• _WHAT TO DO_
Copy every record word for word. The images stay behind.
-=-=-=-=-
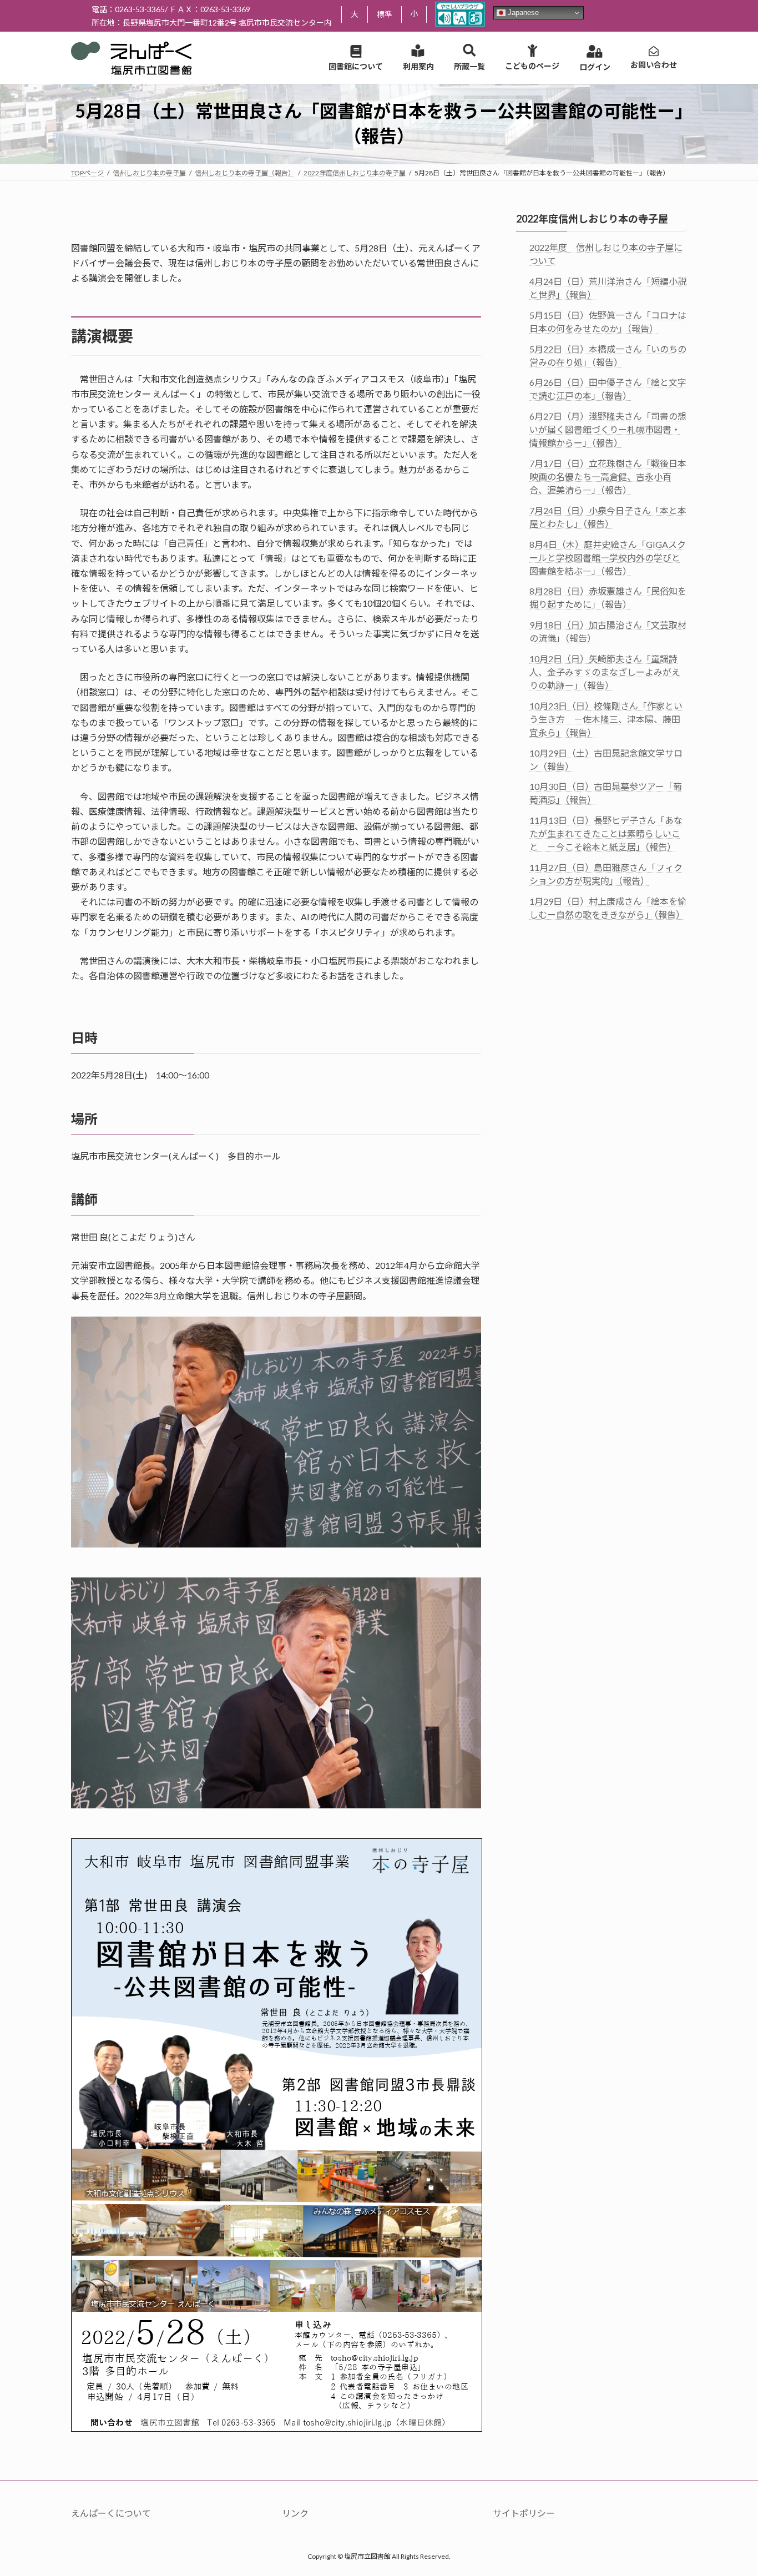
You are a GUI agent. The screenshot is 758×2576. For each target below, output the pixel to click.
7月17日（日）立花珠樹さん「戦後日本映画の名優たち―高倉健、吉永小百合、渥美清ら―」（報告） (607, 476)
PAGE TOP (730, 2488)
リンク (295, 2513)
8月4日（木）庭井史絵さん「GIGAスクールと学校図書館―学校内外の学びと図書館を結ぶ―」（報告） (607, 557)
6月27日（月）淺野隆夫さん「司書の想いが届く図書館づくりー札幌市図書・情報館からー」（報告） (607, 429)
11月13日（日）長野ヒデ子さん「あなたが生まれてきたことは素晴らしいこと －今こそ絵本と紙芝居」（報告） (606, 833)
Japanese (522, 12)
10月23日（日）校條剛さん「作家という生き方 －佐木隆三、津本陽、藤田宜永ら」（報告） (606, 718)
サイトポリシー (524, 2513)
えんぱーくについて (111, 2513)
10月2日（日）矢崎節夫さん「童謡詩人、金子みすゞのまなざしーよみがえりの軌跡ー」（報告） (604, 671)
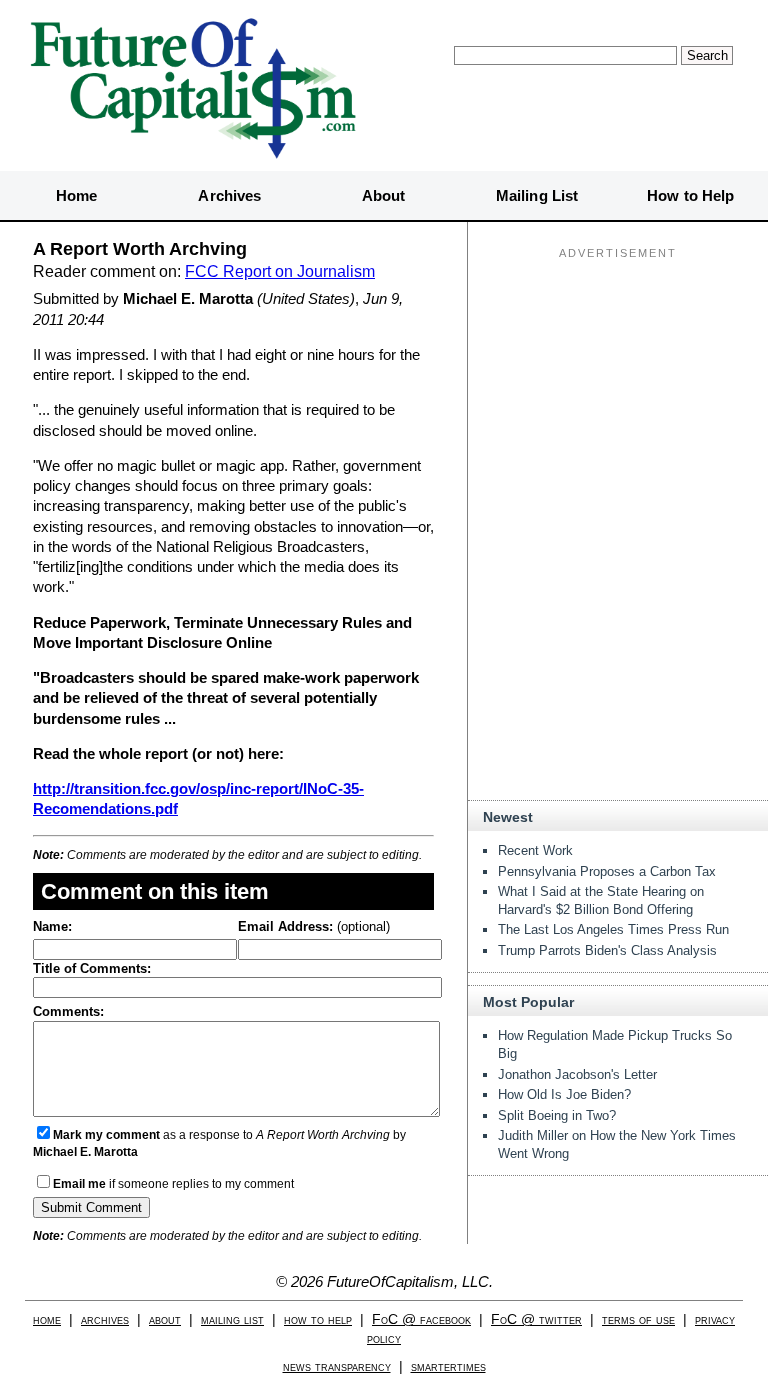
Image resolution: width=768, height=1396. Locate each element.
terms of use (638, 1319)
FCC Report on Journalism (280, 271)
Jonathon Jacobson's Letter (577, 1074)
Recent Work (535, 850)
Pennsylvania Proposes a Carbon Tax (607, 871)
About (384, 195)
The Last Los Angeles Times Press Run (613, 929)
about (165, 1319)
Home (76, 195)
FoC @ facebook (421, 1319)
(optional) (314, 926)
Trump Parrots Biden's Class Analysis (607, 950)
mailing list (232, 1319)
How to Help (690, 195)
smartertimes (448, 1366)
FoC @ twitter (536, 1319)
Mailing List (537, 195)
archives (105, 1319)
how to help (318, 1319)
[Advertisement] (618, 391)
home (47, 1319)
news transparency (337, 1366)
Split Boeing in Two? (557, 1115)
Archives (229, 195)
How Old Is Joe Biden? (564, 1094)
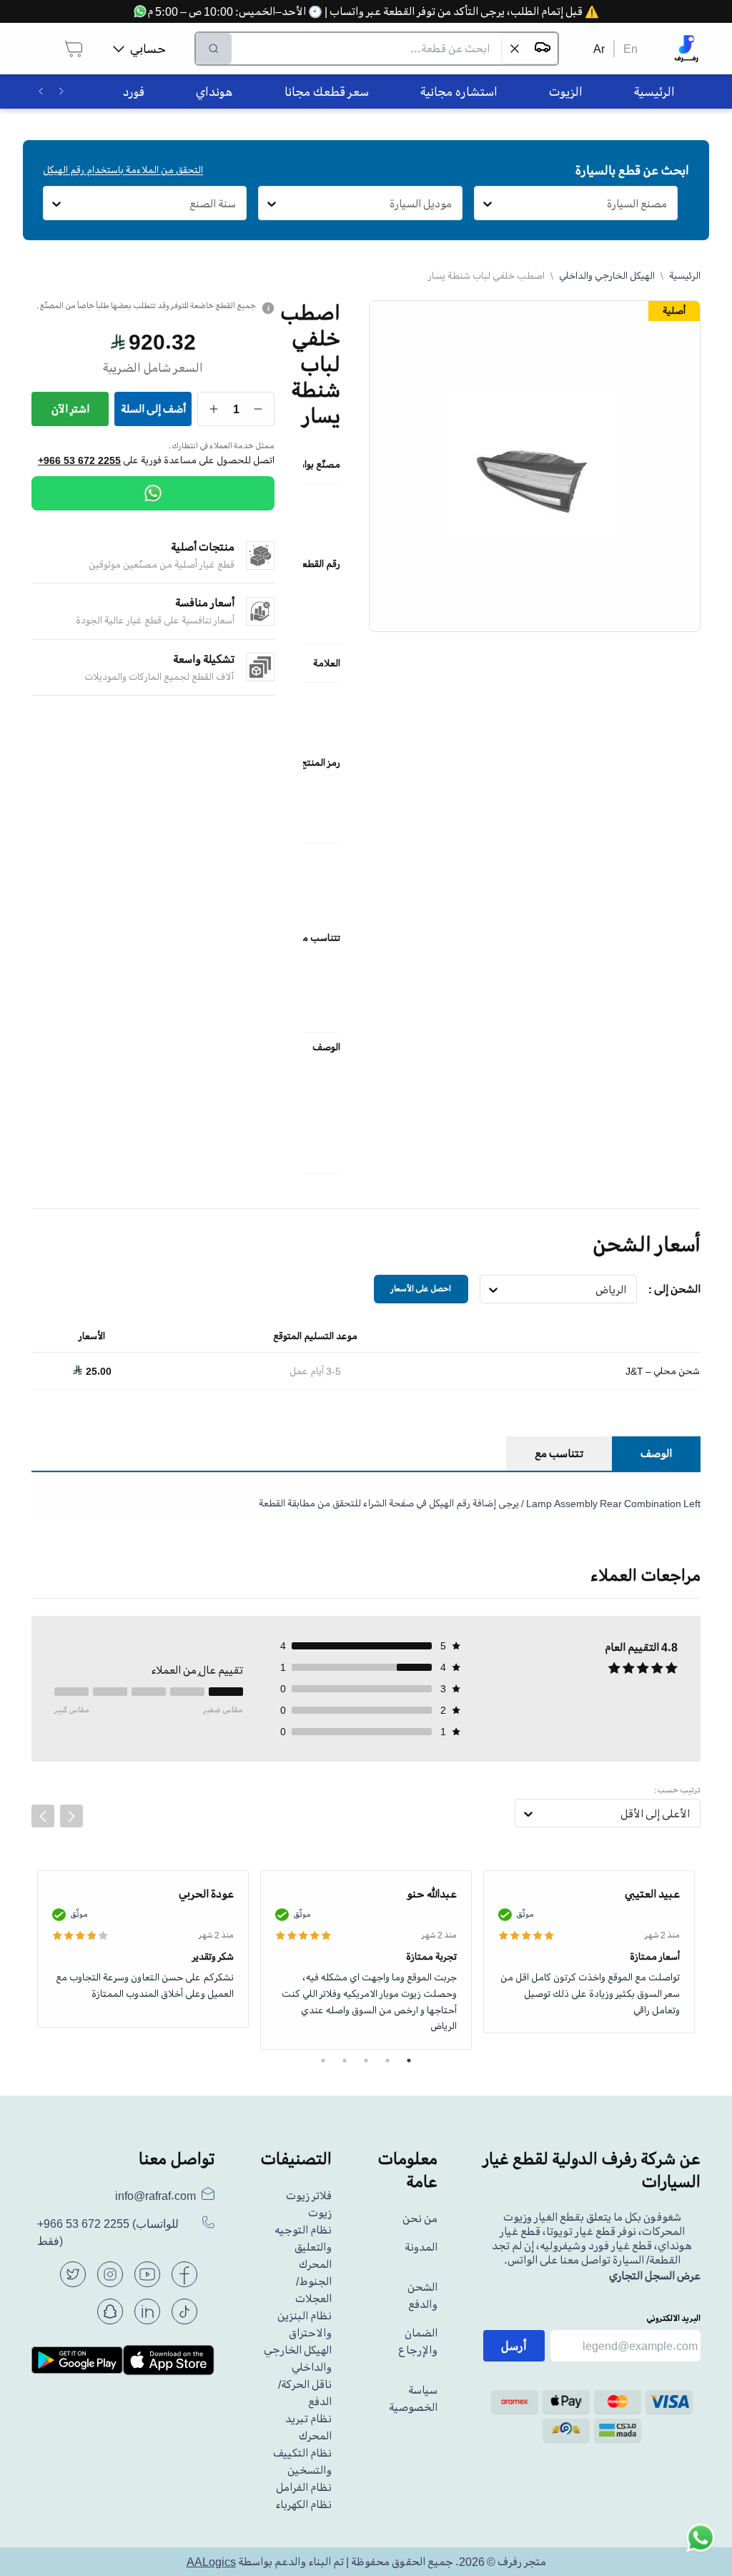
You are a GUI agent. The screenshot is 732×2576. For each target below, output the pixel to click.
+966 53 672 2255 (79, 460)
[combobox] (667, 204)
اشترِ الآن (70, 409)
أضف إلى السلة (153, 409)
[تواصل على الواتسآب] (700, 2544)
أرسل (514, 2346)
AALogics (211, 2562)
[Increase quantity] (214, 409)
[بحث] (214, 48)
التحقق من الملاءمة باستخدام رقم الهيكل (123, 170)
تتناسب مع (559, 1453)
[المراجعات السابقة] (42, 1816)
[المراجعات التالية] (71, 1816)
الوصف (656, 1453)
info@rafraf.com (155, 2195)
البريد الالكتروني (673, 2318)
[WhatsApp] (152, 493)
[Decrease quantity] (258, 409)
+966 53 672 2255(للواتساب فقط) (108, 2232)
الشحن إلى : (674, 1289)
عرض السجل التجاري (655, 2276)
-=-=-=-=-
• _ANSWER FOR THIS EXERCISE_
You are a GUI agent. The screenshot is 758×2576. For each target below, output the pixel to click.
7月17日（日）立花珠樹さん「戦後日本映画の名優たち―高倉健、吉永小百合、渥美清ら―」（報告） (607, 476)
PAGE TOP (730, 2488)
リンク (295, 2513)
8月4日（木）庭井史絵さん「GIGAスクールと学校図書館―学校内外の学びと図書館を結ぶ―」（報告） (607, 557)
6月27日（月）淺野隆夫さん「司書の想いが届く図書館づくりー札幌市図書・情報館からー」（報告） (607, 429)
11月13日（日）長野ヒデ子さん「あなたが生まれてきたことは素晴らしいこと －今こそ絵本と紙芝居」（報告） (606, 833)
Japanese (522, 12)
10月23日（日）校條剛さん「作家という生き方 －佐木隆三、津本陽、藤田宜永ら」（報告） (606, 718)
サイトポリシー (524, 2513)
えんぱーくについて (111, 2513)
10月2日（日）矢崎節夫さん「童謡詩人、金子みすゞのまなざしーよみがえりの軌跡ー」（報告） (604, 671)
Image resolution: width=768, height=1396. Locate each element.
terms of use (638, 1319)
FCC Report on Journalism (280, 271)
Jonathon Jacobson's Letter (577, 1074)
Recent Work (535, 850)
Pennsylvania Proposes a Carbon Tax (607, 871)
About (384, 195)
The Last Los Angeles Times Press Run (613, 929)
about (165, 1319)
Home (76, 195)
FoC @ facebook (421, 1319)
(optional) (314, 926)
Trump Parrots Biden's Class Analysis (607, 950)
mailing list (232, 1319)
How to Help (690, 195)
smartertimes (448, 1366)
FoC @ twitter (536, 1319)
Mailing List (537, 195)
archives (105, 1319)
how to help (318, 1319)
[Advertisement] (618, 391)
home (47, 1319)
news transparency (337, 1366)
Split Boeing in Two? (557, 1115)
Archives (229, 195)
How Old Is Joe Biden? (564, 1094)
You are a GUI agent. The screenshot is 732×2576. For each target below, output the pixel to click.
+966 53 672 2255 (79, 460)
[combobox] (667, 204)
اشترِ الآن (70, 409)
أضف إلى السلة (153, 409)
[تواصل على الواتسآب] (700, 2544)
أرسل (514, 2346)
AALogics (211, 2562)
[Increase quantity] (214, 409)
[بحث] (214, 48)
التحقق من الملاءمة باستخدام رقم الهيكل (123, 170)
تتناسب مع (559, 1453)
[المراجعات السابقة] (42, 1816)
[المراجعات التالية] (71, 1816)
الوصف (656, 1453)
info@rafraf.com (155, 2195)
البريد الالكتروني (673, 2318)
[WhatsApp] (152, 493)
[Decrease quantity] (258, 409)
+966 53 672 2255(للواتساب فقط) (108, 2232)
الشحن إلى : (674, 1289)
عرض السجل التجاري (655, 2276)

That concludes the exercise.